My future husband resents this idea because he thinks it is a way of letting the external drama infect our marriage. He definitely wants children but doesn’t want to start worrying about them yet, because he thinks that infertility has corroded my sisters’ marriages.
I don’t know how to compromise with him on this, because it seems that time is of the essence here. Any suggestion?
– Compromise on a calendar
Compromise on a calendar: He “resents this idea”? He thinks you “let the outside drama infect our marriage”?
He “doesn’t want to start worrying yet”?
I’m just going to reprint your entire letter in scary quotes until I meet my word count.
To someone worried about marital corrosion, your guy seems strangely determined to do the one thing with the highest percentage of chances of corroding your new marriage.
If you are concerned about having children, you must be clear to him that forcing the embargo to talk about and try to do so could have life-changing consequences. And if, this time, in two years, you find yourself pushing 36 and not conceiving, then your marriage will generate enough white-hot resentment to read on a moonless night.
He can want what he wants, of course. People who have witnessed fertility struggles up close may be forgiven for not wanting any part of this emotional slog.
But he does not live in a small bubble proof of the reality of his own creation. You have medical information about two sisters who may be of interest to you. You are also almost 34 years old. These three data points are not about feelings, drama or marital corrosion, they are about biology – and even if yours is not a problem right now, it is not getting better while you wait.
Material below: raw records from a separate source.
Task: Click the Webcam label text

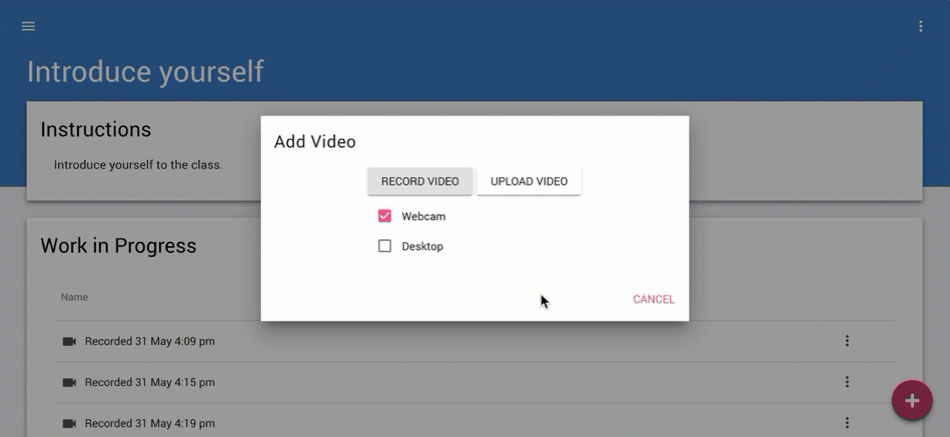Action: [423, 216]
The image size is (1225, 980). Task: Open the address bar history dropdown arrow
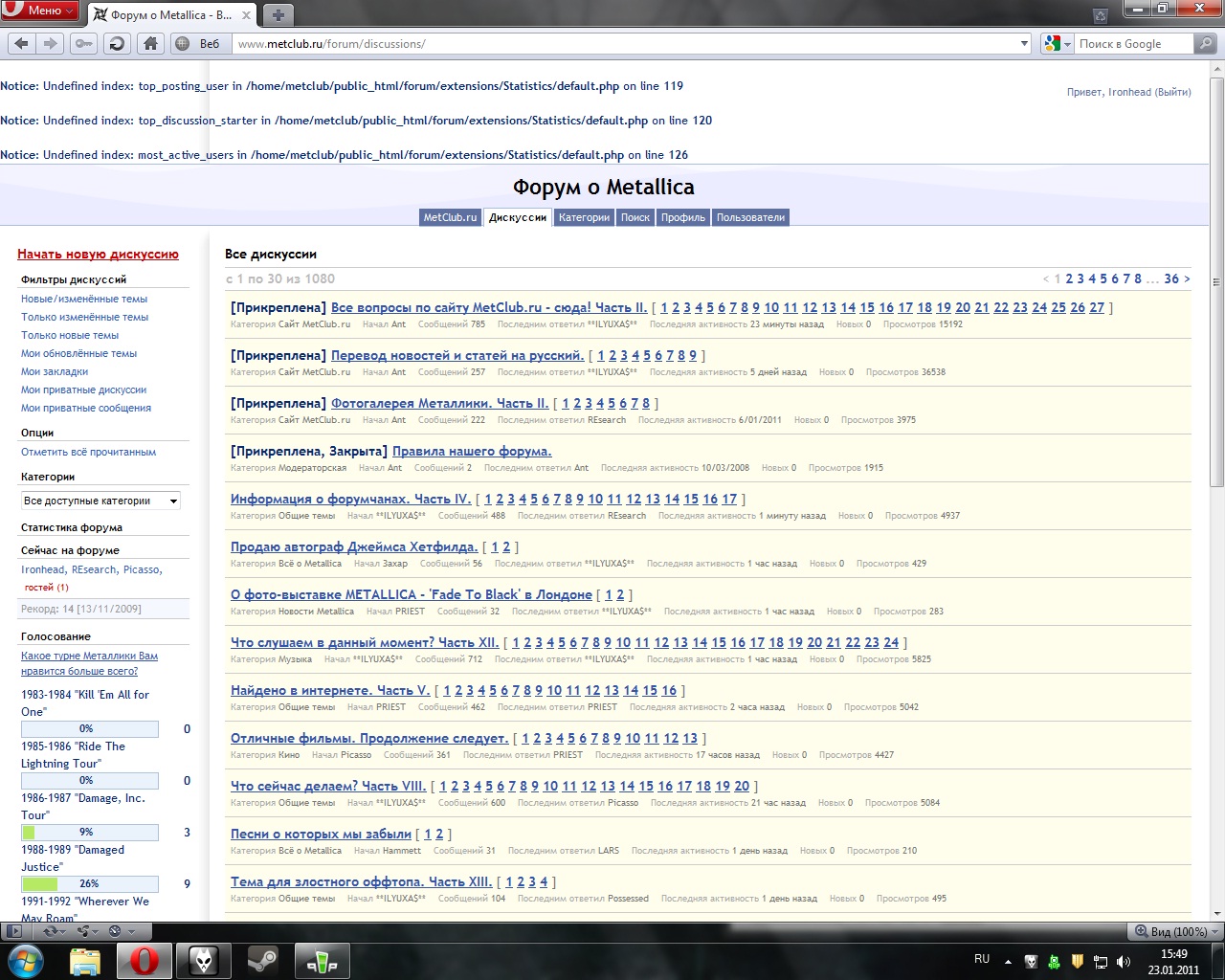1024,43
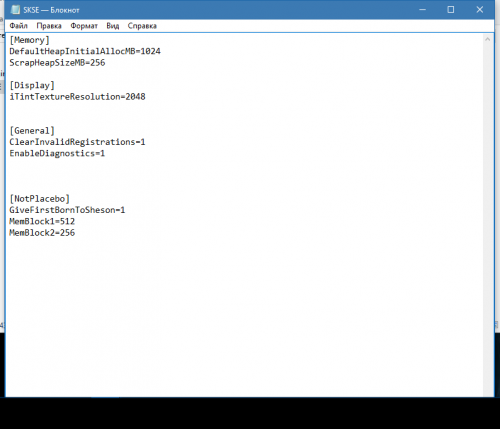The height and width of the screenshot is (429, 500).
Task: Open the Вид menu
Action: [x=113, y=26]
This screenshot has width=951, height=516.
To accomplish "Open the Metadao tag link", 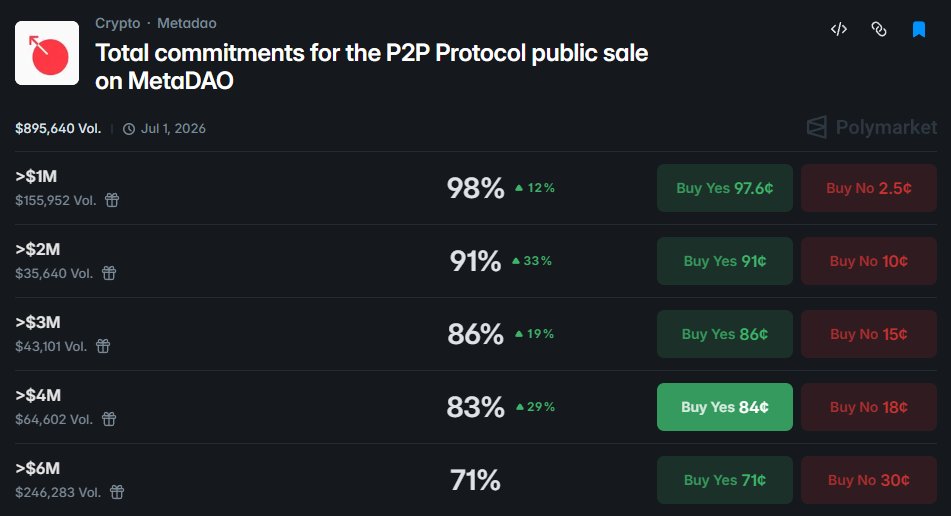I will click(186, 23).
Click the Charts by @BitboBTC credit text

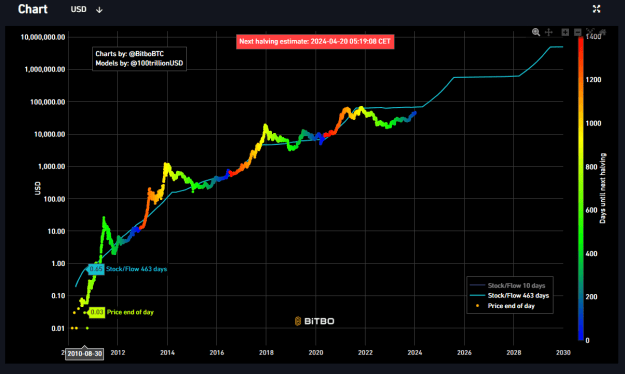(x=130, y=54)
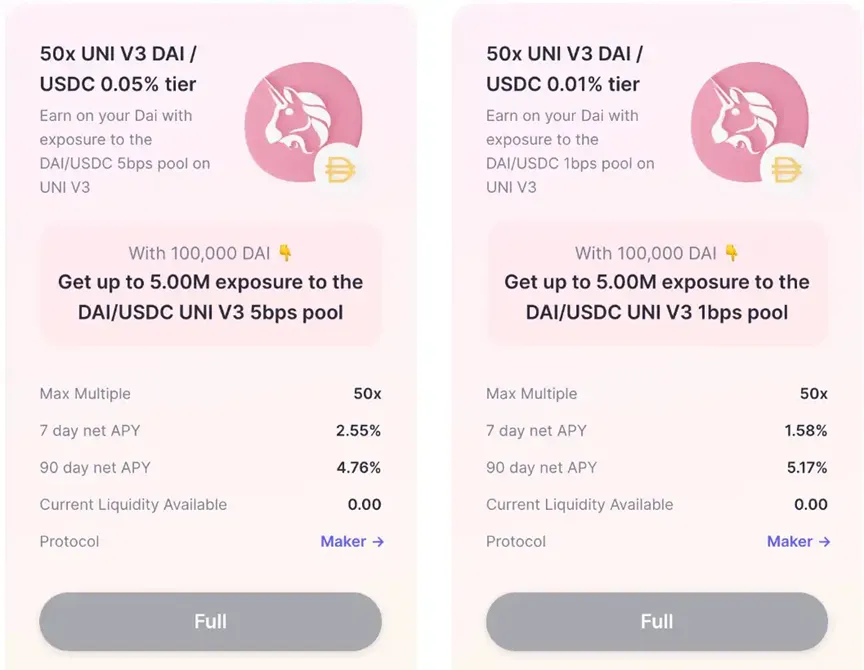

Of course, there are other things in life than having children, and there are other ways to have children that don’t involve your fertility, and there are other family planning strategies. valid in addition Mayday, mayday, start the design maneuvers. If your fiancé agrees to take your life together at a leisurely pace and whether or not to have children, but everything is going well, then he is entitled to this approach – as long as he is honest with you, of course, so you can decide if you want to go through marriage on these terms.
But I have no idea that he has such a realistic and well thought out vision of the world here; what I see instead is someone who saw things get messy for other couples and decided to put his fingers in his ears and go NAH NAH NAH NAH as if it would remove the damage .
Maybe you already know about it, and embrace it as part of the man you chose to live with. Maybe you even agree to postponing the kids, maybe until your fertility window closes, assuming it’s still open. (In fact, if there is the slightest chance that you can bring a little that-will-be to your life, then you will probably be happier.)
But if children are at the center of what you hope your life will be, then I agree with you that compromise is not how it will happen. You cannot compromise between a reasonable concern and an insistence on being obtuse.
So present yourself clearly and sympathetically: “I understand why you are afraid of this. I would be too – but I know that time is a luxury that I don’t have. “Then explain to him that your body has deadlines, whether you like them or not, and none of you know if you miss them while you wait. Then ask him to join you on a date with an OB / GYN to discuss your options and replace the drama with facts.
If he refuses to even make this accommodation, then see what it is: resistance to a reasonable conversation on a difficult subject. Such an attitude – on more than the occasional sensitive topic – could cause your marriage more problems than the grief of infertility could ever do. Life brings what it brings; you want a partnership that helps absorb any impact, not one that amplifies it.